Pelajar SMK bernama Muhammad Ikmar (17) yang hilang terseret ombak di Pantai Lumpue, , Sulawesi Selatan (Sulsel), ditemukan dalam kondisi meninggal dunia. Jenazah korban ditemukan setelah dilakukan pencarian selama 3 hari.
Korban ditemukan di Pantai Tonrangeng, Jalan Pinggir Laut, Kelurahan Lumpue, Kecamatan Bacukiki Barat pada Senin (12/1) sekitar pukul 11.07 Wita. Korban ditemukan dalam kondisi tewas di cerukan pantai.

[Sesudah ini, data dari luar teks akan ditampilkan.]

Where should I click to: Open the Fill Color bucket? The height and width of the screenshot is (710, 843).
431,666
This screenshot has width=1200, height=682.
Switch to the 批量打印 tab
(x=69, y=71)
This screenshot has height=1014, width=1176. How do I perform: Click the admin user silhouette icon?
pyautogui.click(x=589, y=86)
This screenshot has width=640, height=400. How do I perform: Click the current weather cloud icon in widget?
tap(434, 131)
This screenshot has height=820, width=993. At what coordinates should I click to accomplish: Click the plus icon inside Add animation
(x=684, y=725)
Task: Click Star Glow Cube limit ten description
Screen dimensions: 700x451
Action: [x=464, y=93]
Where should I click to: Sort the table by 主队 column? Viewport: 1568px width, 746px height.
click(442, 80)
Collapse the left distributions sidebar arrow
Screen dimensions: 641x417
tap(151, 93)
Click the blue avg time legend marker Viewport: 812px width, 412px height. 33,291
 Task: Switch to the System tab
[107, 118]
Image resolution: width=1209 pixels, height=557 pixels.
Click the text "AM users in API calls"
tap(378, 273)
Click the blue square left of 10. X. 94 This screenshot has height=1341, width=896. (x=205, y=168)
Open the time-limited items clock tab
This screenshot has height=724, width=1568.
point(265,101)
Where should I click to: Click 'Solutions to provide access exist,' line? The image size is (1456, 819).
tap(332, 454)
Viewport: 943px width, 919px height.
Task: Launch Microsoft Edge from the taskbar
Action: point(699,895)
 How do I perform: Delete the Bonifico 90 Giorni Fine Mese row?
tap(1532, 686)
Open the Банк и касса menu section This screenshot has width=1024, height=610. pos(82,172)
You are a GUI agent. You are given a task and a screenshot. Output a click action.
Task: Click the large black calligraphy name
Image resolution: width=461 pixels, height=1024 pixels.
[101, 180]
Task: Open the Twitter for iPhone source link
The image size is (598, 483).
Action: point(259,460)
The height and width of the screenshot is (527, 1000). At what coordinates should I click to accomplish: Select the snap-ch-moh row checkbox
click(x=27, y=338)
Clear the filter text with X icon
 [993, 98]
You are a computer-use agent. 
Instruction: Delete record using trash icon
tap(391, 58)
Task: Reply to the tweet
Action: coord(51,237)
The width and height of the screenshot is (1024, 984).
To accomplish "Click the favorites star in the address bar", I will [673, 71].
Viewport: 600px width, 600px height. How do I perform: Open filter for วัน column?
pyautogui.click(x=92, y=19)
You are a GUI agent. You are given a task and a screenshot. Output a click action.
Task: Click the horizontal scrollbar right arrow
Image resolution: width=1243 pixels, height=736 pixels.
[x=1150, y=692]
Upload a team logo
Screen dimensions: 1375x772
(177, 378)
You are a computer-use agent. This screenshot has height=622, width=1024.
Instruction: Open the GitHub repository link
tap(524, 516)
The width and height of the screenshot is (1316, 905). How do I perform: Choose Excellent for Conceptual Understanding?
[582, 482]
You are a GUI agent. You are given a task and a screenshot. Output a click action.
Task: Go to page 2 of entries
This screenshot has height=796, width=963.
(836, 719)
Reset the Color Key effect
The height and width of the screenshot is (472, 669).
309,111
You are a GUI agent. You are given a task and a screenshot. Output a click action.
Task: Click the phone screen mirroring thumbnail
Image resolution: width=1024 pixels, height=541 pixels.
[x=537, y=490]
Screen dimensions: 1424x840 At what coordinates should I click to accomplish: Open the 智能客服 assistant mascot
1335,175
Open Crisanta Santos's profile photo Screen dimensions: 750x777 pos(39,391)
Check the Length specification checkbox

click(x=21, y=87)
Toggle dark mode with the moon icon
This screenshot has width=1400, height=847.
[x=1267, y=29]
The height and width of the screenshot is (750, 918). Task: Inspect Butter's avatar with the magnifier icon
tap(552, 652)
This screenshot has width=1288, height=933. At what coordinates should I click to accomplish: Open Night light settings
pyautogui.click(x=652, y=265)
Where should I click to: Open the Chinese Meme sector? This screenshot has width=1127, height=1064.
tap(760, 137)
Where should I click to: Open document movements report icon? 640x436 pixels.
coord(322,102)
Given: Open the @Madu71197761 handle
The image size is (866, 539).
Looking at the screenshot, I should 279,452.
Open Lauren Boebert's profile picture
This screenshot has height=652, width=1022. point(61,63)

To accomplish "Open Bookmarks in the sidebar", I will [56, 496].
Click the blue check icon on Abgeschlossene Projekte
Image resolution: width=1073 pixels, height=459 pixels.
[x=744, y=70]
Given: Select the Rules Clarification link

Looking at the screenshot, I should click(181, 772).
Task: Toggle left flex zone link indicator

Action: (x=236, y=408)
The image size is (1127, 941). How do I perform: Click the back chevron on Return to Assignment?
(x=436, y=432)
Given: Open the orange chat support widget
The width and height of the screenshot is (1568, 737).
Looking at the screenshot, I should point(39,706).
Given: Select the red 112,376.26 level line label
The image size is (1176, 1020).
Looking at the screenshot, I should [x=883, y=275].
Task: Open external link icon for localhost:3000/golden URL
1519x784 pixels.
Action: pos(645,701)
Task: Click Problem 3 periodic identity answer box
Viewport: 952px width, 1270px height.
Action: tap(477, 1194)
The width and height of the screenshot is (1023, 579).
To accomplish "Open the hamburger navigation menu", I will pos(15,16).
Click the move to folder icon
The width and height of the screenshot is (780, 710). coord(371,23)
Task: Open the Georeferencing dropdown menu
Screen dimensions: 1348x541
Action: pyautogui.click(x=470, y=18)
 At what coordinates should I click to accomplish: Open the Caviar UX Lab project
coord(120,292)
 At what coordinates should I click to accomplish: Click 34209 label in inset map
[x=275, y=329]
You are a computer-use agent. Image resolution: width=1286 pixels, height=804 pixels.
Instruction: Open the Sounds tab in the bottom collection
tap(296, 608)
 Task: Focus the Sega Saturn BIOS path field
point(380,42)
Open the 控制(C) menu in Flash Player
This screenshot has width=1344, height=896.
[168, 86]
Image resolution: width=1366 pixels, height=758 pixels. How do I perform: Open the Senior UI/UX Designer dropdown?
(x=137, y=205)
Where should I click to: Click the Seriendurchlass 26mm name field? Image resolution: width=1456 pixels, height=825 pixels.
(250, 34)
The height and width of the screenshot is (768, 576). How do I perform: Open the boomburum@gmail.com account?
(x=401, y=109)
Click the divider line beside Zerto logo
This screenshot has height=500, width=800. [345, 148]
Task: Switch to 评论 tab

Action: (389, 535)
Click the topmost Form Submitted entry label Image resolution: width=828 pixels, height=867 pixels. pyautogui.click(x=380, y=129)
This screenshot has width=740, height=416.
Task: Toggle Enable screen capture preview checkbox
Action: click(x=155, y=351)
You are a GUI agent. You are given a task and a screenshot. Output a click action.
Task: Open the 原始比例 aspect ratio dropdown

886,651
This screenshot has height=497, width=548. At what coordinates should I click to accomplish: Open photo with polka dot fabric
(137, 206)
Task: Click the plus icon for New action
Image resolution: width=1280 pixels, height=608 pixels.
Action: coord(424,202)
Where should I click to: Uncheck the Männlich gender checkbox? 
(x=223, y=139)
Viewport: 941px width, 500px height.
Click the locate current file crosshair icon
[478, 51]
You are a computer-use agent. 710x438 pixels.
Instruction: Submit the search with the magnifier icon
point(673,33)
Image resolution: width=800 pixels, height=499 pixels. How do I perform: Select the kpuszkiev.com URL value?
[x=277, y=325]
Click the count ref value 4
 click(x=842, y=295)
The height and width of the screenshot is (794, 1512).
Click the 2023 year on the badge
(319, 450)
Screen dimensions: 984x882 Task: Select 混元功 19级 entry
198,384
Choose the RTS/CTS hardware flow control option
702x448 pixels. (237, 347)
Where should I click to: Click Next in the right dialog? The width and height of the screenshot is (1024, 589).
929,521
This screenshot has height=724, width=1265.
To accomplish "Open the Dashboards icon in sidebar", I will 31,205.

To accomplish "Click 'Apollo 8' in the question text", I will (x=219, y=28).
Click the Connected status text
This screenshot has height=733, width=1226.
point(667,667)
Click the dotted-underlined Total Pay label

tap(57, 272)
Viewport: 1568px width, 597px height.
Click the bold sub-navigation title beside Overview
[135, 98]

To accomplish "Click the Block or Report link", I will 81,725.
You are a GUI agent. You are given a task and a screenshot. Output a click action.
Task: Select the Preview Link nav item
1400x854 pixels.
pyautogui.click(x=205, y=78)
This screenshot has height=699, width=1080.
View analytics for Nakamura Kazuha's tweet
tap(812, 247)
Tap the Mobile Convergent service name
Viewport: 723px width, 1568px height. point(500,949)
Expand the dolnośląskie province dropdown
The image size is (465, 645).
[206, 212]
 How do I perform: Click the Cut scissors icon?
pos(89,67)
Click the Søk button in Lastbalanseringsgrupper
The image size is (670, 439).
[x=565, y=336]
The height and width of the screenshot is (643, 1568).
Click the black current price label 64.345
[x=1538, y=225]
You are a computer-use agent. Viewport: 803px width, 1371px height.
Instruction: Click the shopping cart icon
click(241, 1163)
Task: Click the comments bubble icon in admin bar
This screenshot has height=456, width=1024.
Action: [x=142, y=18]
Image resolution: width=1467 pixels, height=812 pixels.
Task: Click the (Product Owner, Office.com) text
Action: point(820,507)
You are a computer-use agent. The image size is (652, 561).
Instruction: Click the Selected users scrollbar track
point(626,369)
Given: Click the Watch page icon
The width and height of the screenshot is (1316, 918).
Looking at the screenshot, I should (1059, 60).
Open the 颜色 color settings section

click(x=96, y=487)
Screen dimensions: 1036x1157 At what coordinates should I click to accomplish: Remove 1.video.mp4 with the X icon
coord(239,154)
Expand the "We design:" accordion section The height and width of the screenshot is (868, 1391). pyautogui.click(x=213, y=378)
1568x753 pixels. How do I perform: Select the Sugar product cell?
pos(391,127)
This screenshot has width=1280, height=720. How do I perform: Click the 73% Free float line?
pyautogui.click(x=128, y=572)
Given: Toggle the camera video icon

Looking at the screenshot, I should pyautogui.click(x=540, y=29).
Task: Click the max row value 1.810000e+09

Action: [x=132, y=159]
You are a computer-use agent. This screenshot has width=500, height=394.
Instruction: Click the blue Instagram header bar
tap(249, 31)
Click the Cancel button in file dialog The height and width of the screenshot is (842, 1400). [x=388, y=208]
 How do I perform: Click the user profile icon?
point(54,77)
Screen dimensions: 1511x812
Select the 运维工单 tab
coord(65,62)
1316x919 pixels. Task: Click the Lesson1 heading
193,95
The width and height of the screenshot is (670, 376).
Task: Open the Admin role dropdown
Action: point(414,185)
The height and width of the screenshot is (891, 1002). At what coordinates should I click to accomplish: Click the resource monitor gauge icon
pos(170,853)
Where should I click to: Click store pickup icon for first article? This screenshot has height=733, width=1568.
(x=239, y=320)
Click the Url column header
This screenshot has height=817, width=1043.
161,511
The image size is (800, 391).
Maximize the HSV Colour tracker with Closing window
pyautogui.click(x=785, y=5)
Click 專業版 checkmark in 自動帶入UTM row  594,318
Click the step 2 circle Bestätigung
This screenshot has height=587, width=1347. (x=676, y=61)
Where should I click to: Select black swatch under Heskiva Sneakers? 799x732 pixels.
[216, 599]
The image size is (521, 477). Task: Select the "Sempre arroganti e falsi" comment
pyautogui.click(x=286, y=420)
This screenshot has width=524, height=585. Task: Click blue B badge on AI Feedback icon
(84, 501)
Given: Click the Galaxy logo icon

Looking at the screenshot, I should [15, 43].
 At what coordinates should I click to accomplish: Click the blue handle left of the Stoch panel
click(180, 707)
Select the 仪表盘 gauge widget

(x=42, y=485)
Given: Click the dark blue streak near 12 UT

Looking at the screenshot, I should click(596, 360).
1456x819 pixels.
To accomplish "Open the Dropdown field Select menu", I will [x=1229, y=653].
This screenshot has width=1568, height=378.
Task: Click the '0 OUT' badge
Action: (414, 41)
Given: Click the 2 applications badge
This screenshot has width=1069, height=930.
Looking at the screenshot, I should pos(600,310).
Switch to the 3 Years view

“Jenazah berhasil kita temukan di dalam cerukan pantai yang sebelah kanan dari arah sini (lokasi tenggelam),” ujar Kepala Pelaksana BPBD Parepare, Rasdi Gery kepada infoSulsel, Senin (12/1/2026).
Rasdi mengatakan, korban ditemukan oleh seorang warga dan dilaporkan ke tim gabungan. Warga sempat diabaikan oleh tim gabungan yang berteriak menemukan jasad korban.
“Nah, setelah dapat informasi, awalnya kita abai terhadap informasi itu, tapi karena teriakan terus dari warga, akhirnya kita bergerak, Tim SAR bergerak menuju ke Patato,” katanya.
Jasad korban ditemukan dengan kondisi tertelungkup dalam kondisi mengapung. Kulit korban sudah terkelupas dan membengkak
“Korban atau jenazah ini tertelungkup. Tertelungkup dan badan sudah agak-agak mengelupas dan sudah bengkak, sudah agak bengkak,” katanya.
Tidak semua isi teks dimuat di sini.